In your mind, how did SoCal punk differ from what was happening in NorCal?

Lawrence Livermore, who founded Lookout Records, the label that released Green Day’s first two albums, rather derisively described SoCal punk as “baggy-shorts music.” But for me, the distinction between the two communities is class. The bands from Southern California tended to be middle-class and often college-educated — Greg Graffin from Bad Religion and Dexter Holland from The Offspring both have doctorates, for example — whereas their compatriots up Interstate 5 are a little rougher hewn.

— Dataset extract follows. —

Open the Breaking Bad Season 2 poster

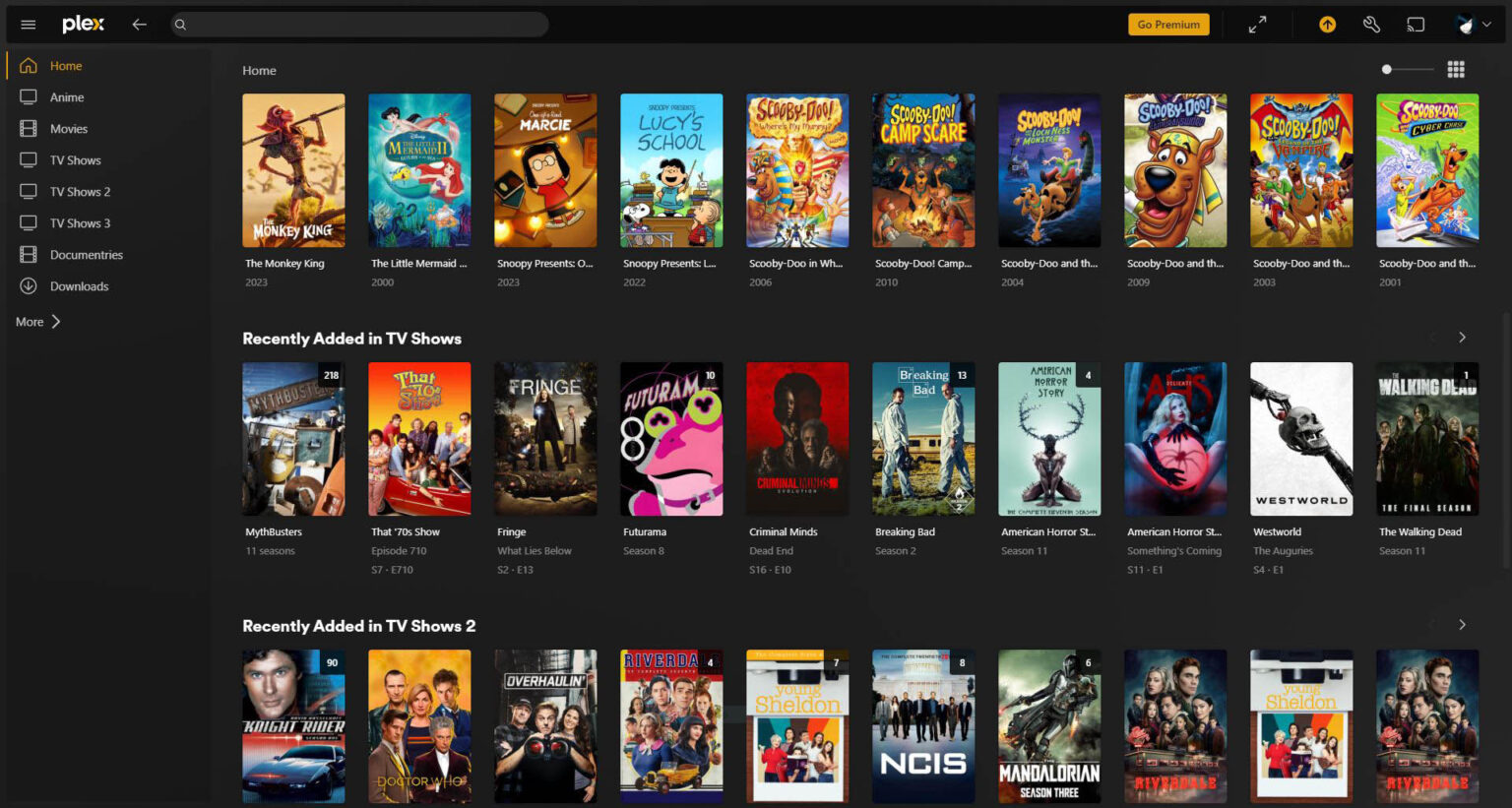tap(922, 438)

I remember asking Billie Joe Armstrong what he would have done for a living had music not made his fortune, and he answered, “Either a TV repairman or a pool cleaner,” without sounding unduly troubled by the prospect of either. If anything, the members of Rancid are cut from even flintier blue-collar stock. That said, I do believe the qualities that unite the two communities are much more profound than those that separate them. All of the bands that have endured regard punk rock not as a means to an end but as an end in itself. Green Day still think of themselves as being a punk-rock band, and more power to their elbow for that.

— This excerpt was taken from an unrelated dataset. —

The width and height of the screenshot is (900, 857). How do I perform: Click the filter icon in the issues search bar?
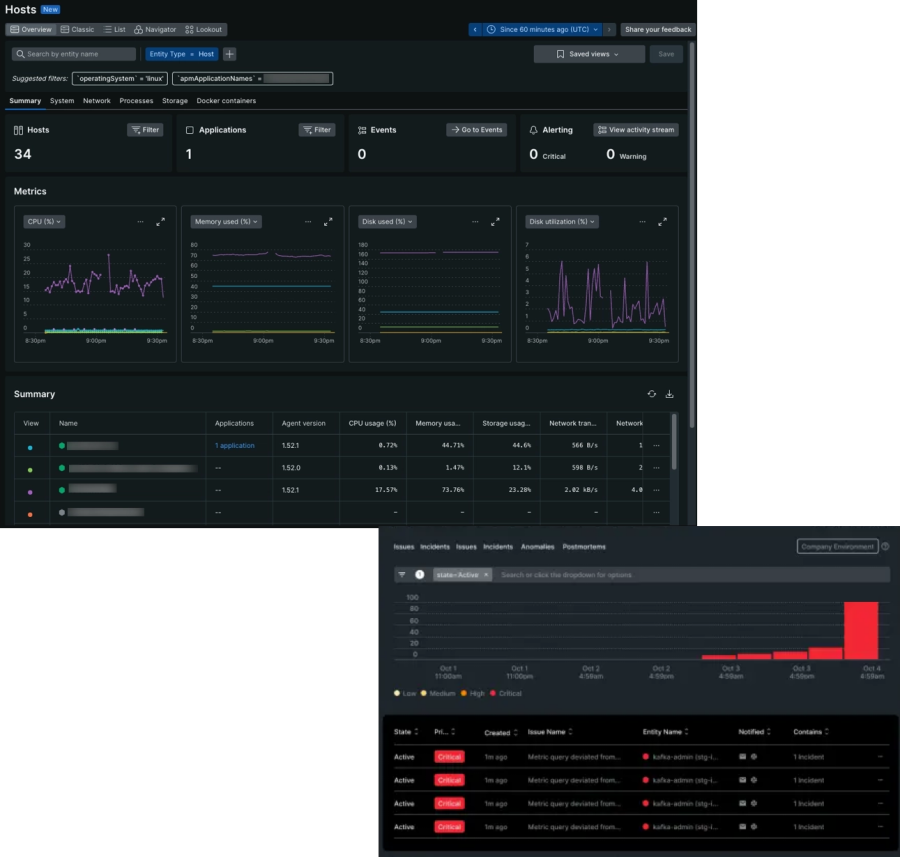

L.A. is often derided as being fake and insincere by outsiders — what's your take?

My take on L.A. is certainly not that. I’ve been lucky enough to visit the city probably 40 times over the years, and I’ve never understood why people say that it's shallow. I think many people say it for no other reason than they think it’s the thing to say. I’ve never seen any evidence of this, or at least not to a degree greater than anywhere else. My enjoyment of Los Angeles is hampered somewhat by the fact that I can’t drive, a fact that will probably astonish your readers. But in London, you don’t really need to because the public transport system is just fantastic. So my knowledge of the area is kind of limited to West Hollywood and the subway to Staples Center to see either the Clippers or the Kings. (I picked the Clippers as my team back when they were truly lousy, by the way. I thought it too easy to follow the Lakers, even though I saw them at the Fabulous Forum when Magic Johnson was in the team.) As a pedestrian, obviously L.A. is frustrating; but as a vibrant and powerful city full of people drawn to it from elsewhere — in that sense, very similar to London — it’s fantastic. As is its cultural impact, clearly.

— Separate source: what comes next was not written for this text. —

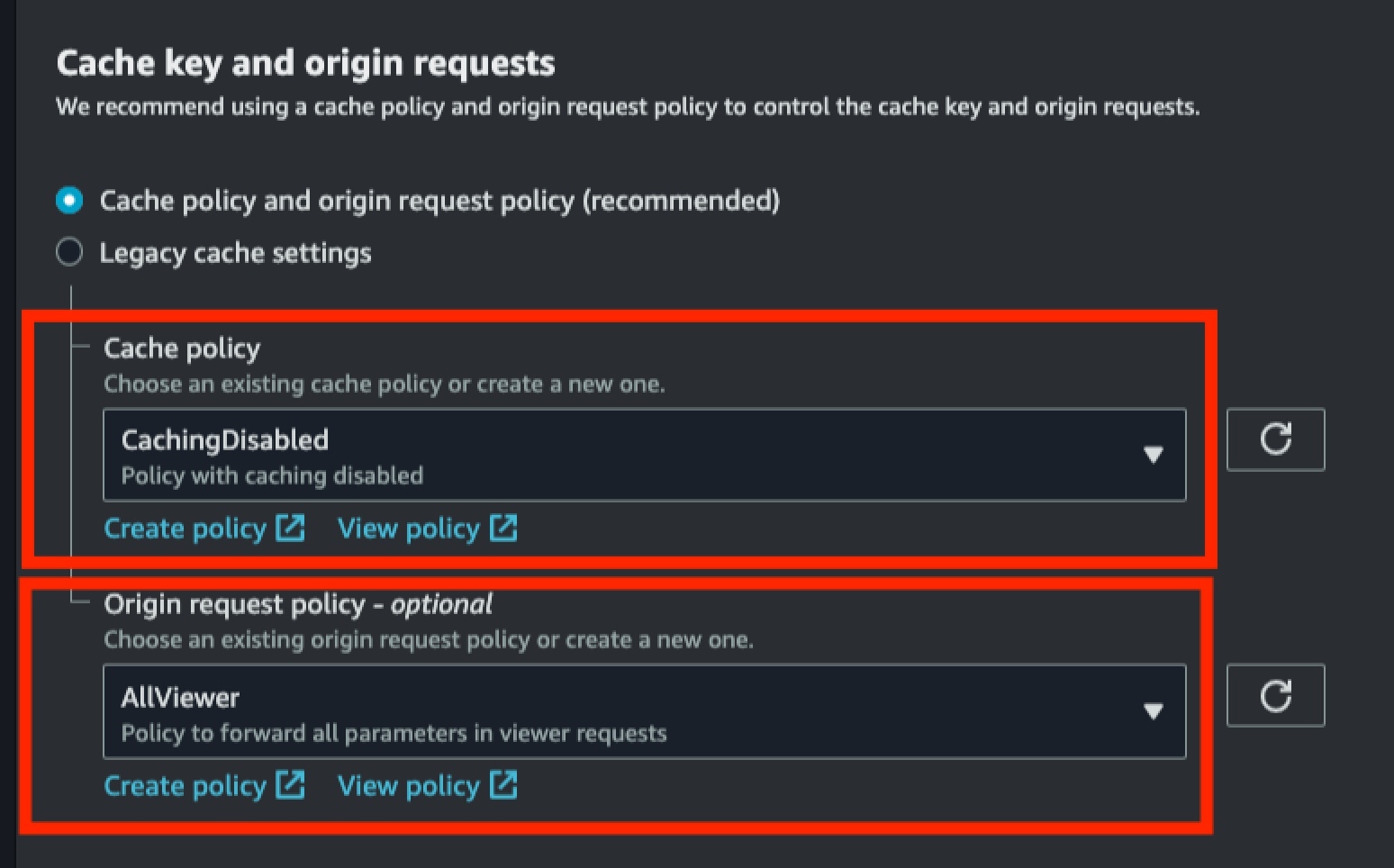Screen dimensions: 1394x868
Task: Open Create policy link under Cache policy
Action: (x=186, y=529)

What are you writing/working on next?

Not quite sure. I contribute to the British music magazines Kerrang! and Planet Rock, so that keeps me busy. But in terms of my next book, possibly I’ll write about something other than music. As someone who has rapid cycling bipolar disorder, I might write about mental health; I’m presently putting together a proposal about that. I also have an idea for a book about pedophilia. This would be a story about Ian Watkins, who sang for a band called Lostprophets, and who was jailed a few years ago for 36 years for truly horrific crimes. I used to know Ian — I actually considered him a friend — and the rest of the band, and the book will be a story not just about him and his downfall but also about the effect his actions had on the other people in the group, the legacy of whom is now forever blackened. But I’ve had this idea for a good few years, and as yet I simply can’t find a taker for it. Fortunately, Watkins ain’t getting out of poke anytime soon, so it’s not exactly a time-sensitive project.

Smash!: Green Day, The Offspring, Bad Religion, NOFX and the '90s Punk Explosion by Ian Winwood is out now via Da Capo Press.